◆ **ACTIVITY**: When you reach the line containing "Viewport: 1456px width, 819px" in the data below, begin returning lines exactly as written, and stop once the line containing "has height=507, width=498." has been returned.

◆ **INFORMATION**:
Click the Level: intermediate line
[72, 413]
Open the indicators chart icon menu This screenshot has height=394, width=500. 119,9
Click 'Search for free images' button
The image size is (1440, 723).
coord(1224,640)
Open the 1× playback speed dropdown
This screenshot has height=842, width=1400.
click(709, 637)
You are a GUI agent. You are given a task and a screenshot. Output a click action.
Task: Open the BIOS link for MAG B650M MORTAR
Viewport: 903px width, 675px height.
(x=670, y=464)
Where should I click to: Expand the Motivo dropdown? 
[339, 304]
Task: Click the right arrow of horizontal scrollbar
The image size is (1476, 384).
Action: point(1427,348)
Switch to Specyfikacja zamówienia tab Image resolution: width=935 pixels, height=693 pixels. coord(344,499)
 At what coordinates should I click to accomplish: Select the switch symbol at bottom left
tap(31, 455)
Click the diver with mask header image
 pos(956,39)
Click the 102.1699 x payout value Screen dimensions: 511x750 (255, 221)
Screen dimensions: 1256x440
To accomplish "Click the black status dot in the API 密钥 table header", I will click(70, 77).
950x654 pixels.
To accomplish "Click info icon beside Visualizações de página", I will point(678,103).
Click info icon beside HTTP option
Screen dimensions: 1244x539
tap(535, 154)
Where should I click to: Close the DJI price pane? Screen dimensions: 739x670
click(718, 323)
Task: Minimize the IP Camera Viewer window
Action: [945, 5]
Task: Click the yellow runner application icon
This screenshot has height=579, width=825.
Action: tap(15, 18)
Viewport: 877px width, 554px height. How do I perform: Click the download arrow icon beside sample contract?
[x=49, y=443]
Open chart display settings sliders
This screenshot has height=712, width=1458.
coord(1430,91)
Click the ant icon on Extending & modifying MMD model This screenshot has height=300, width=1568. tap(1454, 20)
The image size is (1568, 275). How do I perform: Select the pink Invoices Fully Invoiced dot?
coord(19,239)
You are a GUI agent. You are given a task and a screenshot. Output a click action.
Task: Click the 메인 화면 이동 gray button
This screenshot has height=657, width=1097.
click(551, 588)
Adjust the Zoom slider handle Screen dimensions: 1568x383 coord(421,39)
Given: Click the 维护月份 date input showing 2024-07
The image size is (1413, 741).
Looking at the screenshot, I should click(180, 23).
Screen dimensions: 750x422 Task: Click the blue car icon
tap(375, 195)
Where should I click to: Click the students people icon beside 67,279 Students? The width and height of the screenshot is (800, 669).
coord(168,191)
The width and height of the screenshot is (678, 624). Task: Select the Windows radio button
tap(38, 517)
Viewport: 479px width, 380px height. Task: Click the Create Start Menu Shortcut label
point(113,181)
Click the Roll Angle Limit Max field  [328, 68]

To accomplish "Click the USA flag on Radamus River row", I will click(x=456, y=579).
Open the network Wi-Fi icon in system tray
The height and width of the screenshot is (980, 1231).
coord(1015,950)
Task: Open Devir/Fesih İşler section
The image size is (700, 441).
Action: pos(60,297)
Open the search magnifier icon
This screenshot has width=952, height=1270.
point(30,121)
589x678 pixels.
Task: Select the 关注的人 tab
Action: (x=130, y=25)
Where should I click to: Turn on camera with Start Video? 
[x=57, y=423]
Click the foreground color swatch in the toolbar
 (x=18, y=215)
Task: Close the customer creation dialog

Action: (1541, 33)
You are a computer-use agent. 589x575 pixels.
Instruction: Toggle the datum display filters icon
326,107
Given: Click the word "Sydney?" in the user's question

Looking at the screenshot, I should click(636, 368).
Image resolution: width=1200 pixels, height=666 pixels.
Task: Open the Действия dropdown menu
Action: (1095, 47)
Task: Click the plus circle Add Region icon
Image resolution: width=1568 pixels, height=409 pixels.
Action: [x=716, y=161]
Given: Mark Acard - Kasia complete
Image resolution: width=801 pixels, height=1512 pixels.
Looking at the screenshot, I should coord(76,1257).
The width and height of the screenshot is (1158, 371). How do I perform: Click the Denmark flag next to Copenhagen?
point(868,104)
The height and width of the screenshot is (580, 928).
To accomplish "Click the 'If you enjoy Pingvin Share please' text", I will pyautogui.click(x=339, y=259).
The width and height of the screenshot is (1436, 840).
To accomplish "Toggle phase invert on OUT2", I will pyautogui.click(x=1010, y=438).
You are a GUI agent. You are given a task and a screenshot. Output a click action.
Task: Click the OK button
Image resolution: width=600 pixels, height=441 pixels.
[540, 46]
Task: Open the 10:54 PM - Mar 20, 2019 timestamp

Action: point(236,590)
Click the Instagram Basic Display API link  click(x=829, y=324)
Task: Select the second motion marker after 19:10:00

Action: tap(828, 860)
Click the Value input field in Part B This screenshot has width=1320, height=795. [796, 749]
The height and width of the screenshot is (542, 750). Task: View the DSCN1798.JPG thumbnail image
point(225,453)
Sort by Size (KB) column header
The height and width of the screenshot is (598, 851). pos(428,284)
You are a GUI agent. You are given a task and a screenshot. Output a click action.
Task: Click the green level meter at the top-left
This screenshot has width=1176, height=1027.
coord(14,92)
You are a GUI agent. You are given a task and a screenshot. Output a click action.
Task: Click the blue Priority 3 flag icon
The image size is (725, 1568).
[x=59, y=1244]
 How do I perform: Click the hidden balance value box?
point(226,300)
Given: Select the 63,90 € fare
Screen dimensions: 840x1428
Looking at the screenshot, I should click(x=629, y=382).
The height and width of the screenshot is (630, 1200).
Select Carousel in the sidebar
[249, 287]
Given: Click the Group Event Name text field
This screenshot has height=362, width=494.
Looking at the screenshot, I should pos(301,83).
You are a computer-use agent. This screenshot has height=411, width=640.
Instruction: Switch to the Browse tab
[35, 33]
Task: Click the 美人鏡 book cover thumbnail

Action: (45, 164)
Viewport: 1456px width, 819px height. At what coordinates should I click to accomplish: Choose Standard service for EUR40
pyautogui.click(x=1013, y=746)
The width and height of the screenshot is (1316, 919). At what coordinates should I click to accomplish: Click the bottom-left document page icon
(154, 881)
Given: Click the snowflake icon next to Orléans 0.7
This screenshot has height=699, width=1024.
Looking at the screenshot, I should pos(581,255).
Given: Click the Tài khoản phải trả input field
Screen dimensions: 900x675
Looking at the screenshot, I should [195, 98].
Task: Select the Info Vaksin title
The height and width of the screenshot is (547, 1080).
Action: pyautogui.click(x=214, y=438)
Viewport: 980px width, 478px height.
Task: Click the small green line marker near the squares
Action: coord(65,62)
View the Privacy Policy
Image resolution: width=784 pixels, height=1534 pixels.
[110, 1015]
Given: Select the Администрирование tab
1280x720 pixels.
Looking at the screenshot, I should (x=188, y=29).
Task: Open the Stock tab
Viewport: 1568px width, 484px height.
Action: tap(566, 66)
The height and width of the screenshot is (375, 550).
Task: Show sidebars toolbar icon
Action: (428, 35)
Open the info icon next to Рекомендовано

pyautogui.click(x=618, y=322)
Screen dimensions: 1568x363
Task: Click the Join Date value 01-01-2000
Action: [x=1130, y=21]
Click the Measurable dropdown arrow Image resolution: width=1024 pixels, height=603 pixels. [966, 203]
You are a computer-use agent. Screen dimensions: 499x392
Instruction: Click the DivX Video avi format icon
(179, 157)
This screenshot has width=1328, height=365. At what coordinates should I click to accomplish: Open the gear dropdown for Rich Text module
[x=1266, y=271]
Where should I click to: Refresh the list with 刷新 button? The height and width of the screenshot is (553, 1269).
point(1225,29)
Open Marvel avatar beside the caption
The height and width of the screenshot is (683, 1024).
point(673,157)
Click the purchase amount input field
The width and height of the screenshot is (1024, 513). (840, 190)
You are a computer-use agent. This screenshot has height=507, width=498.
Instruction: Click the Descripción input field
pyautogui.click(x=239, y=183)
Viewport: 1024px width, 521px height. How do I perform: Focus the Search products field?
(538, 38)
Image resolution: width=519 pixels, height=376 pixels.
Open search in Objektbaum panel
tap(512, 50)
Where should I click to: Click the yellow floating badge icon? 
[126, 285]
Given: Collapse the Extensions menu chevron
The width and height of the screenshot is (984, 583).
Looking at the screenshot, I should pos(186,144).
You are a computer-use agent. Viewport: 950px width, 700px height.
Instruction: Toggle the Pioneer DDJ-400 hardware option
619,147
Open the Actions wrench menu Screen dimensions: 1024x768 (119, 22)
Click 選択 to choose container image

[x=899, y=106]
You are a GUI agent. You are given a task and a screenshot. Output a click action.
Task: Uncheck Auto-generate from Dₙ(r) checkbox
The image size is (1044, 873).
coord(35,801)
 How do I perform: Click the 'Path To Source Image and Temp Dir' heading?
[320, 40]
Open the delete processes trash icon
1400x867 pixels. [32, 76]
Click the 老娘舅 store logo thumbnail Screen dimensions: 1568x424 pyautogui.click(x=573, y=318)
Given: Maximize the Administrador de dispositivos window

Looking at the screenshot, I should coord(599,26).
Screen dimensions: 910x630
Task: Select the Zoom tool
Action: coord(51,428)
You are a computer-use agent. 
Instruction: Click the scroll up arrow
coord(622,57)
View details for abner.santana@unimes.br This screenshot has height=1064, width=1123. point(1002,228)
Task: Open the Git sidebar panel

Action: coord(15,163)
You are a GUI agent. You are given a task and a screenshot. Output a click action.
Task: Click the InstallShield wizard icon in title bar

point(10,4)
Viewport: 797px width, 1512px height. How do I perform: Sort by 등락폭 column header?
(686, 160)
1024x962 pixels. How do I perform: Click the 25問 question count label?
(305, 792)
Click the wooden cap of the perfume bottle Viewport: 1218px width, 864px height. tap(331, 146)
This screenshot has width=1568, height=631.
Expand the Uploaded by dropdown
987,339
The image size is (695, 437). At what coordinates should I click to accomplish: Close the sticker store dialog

◆ **ANSWER FOR THE TASK**:
Viewport: 1456px width, 819px height. At what coordinates should I click to accomplish: Choose Standard service for EUR40
pyautogui.click(x=1013, y=746)
The width and height of the screenshot is (1316, 919). At what coordinates should I click to accomplish: Click the bottom-left document page icon
(154, 881)
Given: Click the snowflake icon next to Orléans 0.7
This screenshot has height=699, width=1024.
Looking at the screenshot, I should pos(581,255).
Given: Click the Tài khoản phải trả input field
Screen dimensions: 900x675
Looking at the screenshot, I should [195, 98].
Task: Select the Info Vaksin title
The height and width of the screenshot is (547, 1080).
Action: pyautogui.click(x=214, y=438)
Viewport: 980px width, 478px height.
Task: Click the small green line marker near the squares
Action: coord(65,62)
View the Privacy Policy
Image resolution: width=784 pixels, height=1534 pixels.
[110, 1015]
Given: Select the Администрирование tab
1280x720 pixels.
Looking at the screenshot, I should (x=188, y=29).
Task: Open the Stock tab
Viewport: 1568px width, 484px height.
Action: tap(566, 66)
The height and width of the screenshot is (375, 550).
Task: Show sidebars toolbar icon
Action: (428, 35)
Open the info icon next to Рекомендовано

pyautogui.click(x=618, y=322)
Screen dimensions: 1568x363
Task: Click the Join Date value 01-01-2000
Action: [x=1130, y=21]
Click the Measurable dropdown arrow Image resolution: width=1024 pixels, height=603 pixels. [966, 203]
You are a computer-use agent. Screen dimensions: 499x392
Instruction: Click the DivX Video avi format icon
(179, 157)
This screenshot has width=1328, height=365. At what coordinates should I click to accomplish: Open the gear dropdown for Rich Text module
[x=1266, y=271]
Where should I click to: Refresh the list with 刷新 button? The height and width of the screenshot is (553, 1269).
point(1225,29)
Open Marvel avatar beside the caption
The height and width of the screenshot is (683, 1024).
point(673,157)
Click the purchase amount input field
The width and height of the screenshot is (1024, 513). (840, 190)
You are a computer-use agent. This screenshot has height=507, width=498.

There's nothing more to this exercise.